Monday, March 14, 2005

New Product Announcement--->The ARTFL Project

ARTFL Project

Researchers may already have used this as for some reason ARTFL had provided our ip with access, even though we didn't have a subscription, possibly a holdover from an earlier trial. However, now we have a sub so we're all legal.

A full-text retrieval database of classical French writings. Consists of nearly 2000 texts, ranging from classic works of French literature to various kinds of non-fiction prose and technical writing.

In 1957 the French government initiated the creation of a new dictionary of the French language, the Trésor de la Langue Française. In order to provide access to a large body of word samples, it was decided to transcribe an extensive selection of French texts for use with a computer. Twenty years later, a corpus totaling some 150 million words had been created, representing a broad range of written French -- from novels and poetry to biology and mathematics -- stretching from the seventeenth to the twentieth centuries.

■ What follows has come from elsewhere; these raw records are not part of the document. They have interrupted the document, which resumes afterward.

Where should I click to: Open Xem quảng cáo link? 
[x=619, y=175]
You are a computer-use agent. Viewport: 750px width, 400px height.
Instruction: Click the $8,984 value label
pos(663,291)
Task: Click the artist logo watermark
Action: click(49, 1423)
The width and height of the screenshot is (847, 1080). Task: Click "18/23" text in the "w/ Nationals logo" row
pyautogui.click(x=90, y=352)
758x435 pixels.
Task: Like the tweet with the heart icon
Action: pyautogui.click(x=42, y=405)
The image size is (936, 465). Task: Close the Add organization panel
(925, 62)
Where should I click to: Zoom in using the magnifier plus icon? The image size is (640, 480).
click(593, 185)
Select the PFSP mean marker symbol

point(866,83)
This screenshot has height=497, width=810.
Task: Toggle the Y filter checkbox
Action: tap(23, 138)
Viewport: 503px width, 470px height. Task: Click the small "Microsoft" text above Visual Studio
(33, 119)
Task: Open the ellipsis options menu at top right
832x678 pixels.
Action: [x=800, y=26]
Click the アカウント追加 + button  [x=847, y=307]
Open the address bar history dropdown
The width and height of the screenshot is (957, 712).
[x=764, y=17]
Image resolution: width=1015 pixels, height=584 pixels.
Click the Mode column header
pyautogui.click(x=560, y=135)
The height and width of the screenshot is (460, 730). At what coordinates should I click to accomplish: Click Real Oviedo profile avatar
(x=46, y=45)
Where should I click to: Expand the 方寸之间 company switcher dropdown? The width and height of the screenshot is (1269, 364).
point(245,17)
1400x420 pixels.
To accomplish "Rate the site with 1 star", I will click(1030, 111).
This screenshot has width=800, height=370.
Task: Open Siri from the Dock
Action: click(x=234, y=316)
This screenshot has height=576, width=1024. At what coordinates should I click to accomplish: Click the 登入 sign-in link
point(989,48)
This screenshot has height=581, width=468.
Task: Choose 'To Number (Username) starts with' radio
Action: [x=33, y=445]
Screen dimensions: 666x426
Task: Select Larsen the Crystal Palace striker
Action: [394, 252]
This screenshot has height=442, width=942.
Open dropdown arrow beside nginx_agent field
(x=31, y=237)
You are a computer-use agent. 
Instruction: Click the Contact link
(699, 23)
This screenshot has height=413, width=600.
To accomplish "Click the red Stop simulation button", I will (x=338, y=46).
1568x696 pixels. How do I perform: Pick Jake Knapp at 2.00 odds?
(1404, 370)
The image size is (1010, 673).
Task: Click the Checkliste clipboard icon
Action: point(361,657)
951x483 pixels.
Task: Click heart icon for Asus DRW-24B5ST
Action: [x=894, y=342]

It soon became apparent that this corpus of French texts was an important resource not only for lexicographers, but also for many other types of humanists and social scientists engaged in French studies - on both sides of the Atlantic. The result of this realization was American and French Research on the Treasury of the French Language (ARTFL) -- a cooperative project established in 1981 by the Centre National de la Recherche Scientifique and the University of Chicago.

The ARTFL project has focused on three objectives over the past eight years:

* to include a variety of texts so as to make the database as versatile as possible;
* to create a system that would be easily accessible to the research community;
* to provide researchers with an easy-to-use but effective tool.